Endometriosis, I first heard that word one year and eight months ago at the ripe old age of 43, for that's when I had my first surgery.
I'm a woman of the world, how then, is it possible that I didn't hear of endometriosis until I was diagnosed with it?
It's still not talked about, that's why. This is changing due to many people tirelessly spreading awareness, but it's not changing fast enough. This lack of awareness hits us first, the ones on the front line.
Endometriosis is still a silent and largely misunderstood disease, and that silence can be as damaging to us emotionally, as the disease is physically.
This silence adds to our terror when we are diagnosed as so many of us know nothing about it. This disempowers us when we are at our most vulnerable, when we need the correct information, desperately, when we need understanding. When we need support. Where do we begin? Who do we believe? How do we recover and regain our strength when we have been told for years that it's normal to suffer?
Its not normal, and today I'm going to talk about how I gained strength, and with it, the confidence to face this disease head on with every weapon at my disposal.
I, like most women with whom I've spoken, was dangerously ignorant, when I first heard of endometriosis.
It’s all such a blur, tentative diagnosis, surgery, agonising pain and recovery, and, for many of us, the naïve hope that maybe,
‘I'm better now, I'll just take some medication and life will get back to normal.’ If only, I can hear you all sigh in collective unison.
Its like entering a strange and foreign land without familiar landmarks, the shockwaves last a long time and echo into every corner of our lives, nothing remains unscathed by the Endo Fire. And we don't walk out of that fire the same women that unwillingly walked in.
What saved me, after the numbing shock and grief had subsided long enough for me to breathe again, and what continues to save me, after multiple surgeries and secondary disease, for endometriosis has many friends and she likes company, was the one thing that gave me back a vestige of control, in a life that seemed to be totally out of my control, and that is, knowledge.
Knowledge is power, you've heard that before I'm sure, but in this case? It's true.
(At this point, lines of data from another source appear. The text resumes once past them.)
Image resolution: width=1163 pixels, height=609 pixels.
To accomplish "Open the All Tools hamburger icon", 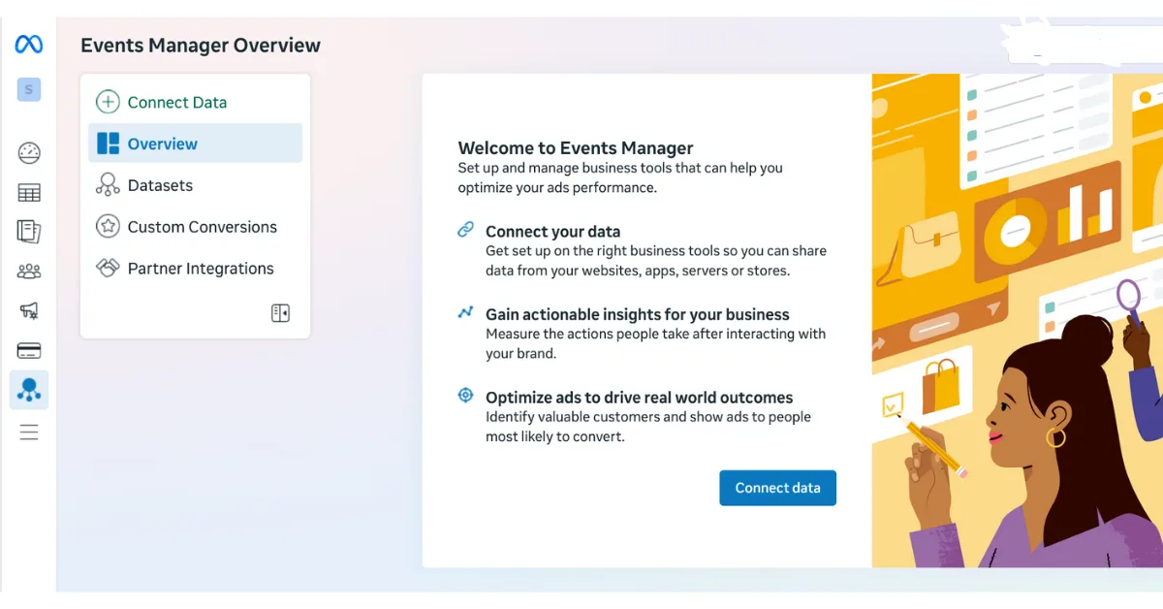I will (x=28, y=432).
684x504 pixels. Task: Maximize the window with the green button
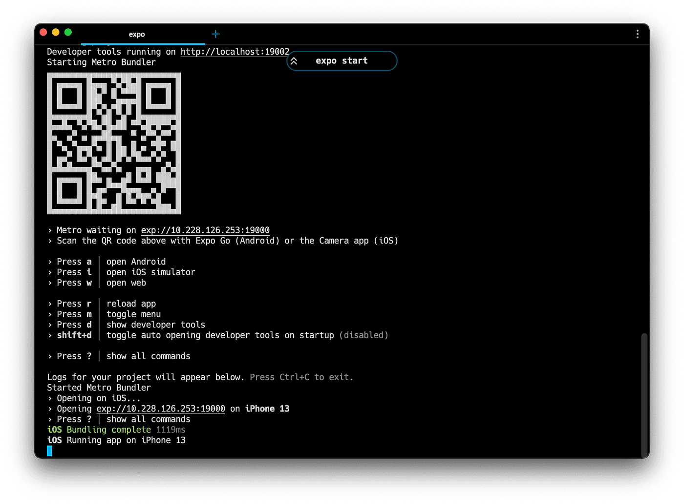(68, 32)
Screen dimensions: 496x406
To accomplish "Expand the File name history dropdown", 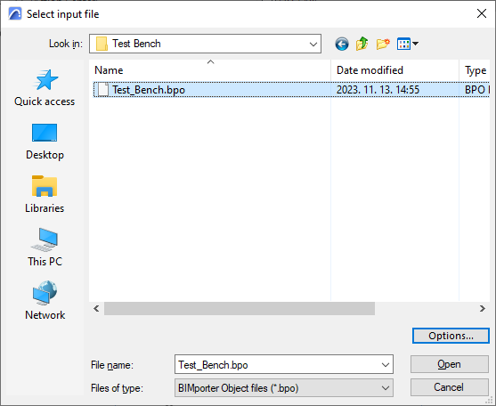I will tap(386, 365).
There were, and are, with endometriosis, so many factors out of our hands. How am I going to make it through the day, can I have a child, are my organs fusing together, will this drug work, will this Doctor believe me, can I ever function normally, will I ever feel like, me, again?
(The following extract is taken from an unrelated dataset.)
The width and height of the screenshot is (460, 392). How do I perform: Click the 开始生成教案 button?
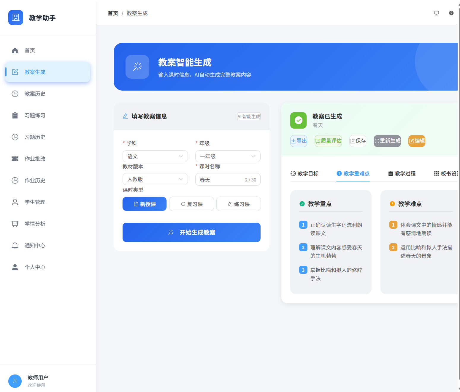click(191, 233)
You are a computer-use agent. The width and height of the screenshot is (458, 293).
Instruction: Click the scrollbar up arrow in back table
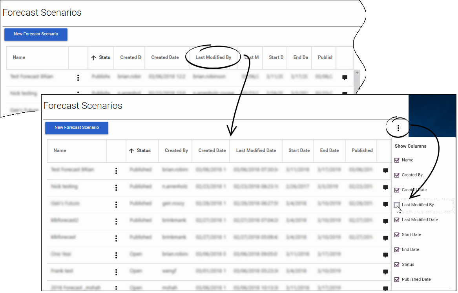(x=357, y=73)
I don't know, for endometriosis is as sneaky and enigmatic as it is tenacious and it presents differently in every woman, but we are just as tenacious, and we can learn how to fight it.
I started to research, everything.
Medications and their side effects, nutrition, inflammation, vitamins, acupuncture, naturopathy, pelvic physiotherapy, the list goes on...
I learnt about my body and what works for me, for we all have very different experiences of what is and isn't going to work for us, these are as varied as we are.
There is no ‘one size fits all’ for us, a drug may work wonders for one woman and make another violently ill. There is no right way, there is only the way we individually navigate it ourselves, by learning what works, for us. The only way to determine this is through trial and error, lots of error, but when you find something that really works it's wonderful, it's a win, and the small wins add up.
I started to question, everything. When I see a Doctor I know as much, if not, at times, far more than they do, this takes me from being a patient to being a peer. I question them, as I know of what I speak not only from reading but from talking, to so many of you, and from living with it, day after day.
Of course I don't know everything, nor do I claim to, but I'm learning, and what I do know, allows me to be an active participant in deciding the best course of action for me. It is your body after all, you get a say, the final say. If it doesn't feel right don't do it, I know this can seem daunting, especially if you're not following the advice of a Doctor, but follow your instinct, it knows.
I do all these things, as it empowers me, but I don't have all the answers, all I can share is what has worked for me, what has taken me from feeling powerless and terrified, to feeling like I am holding the reins of this disease.
It puts me, not endometriosis, in the drivers seat. Do I fall down? I do. Do I spend nights crying in despair and searing pain? I do. Do I get scared? Often.
But I also take the wins, and learning has given me a lot of them.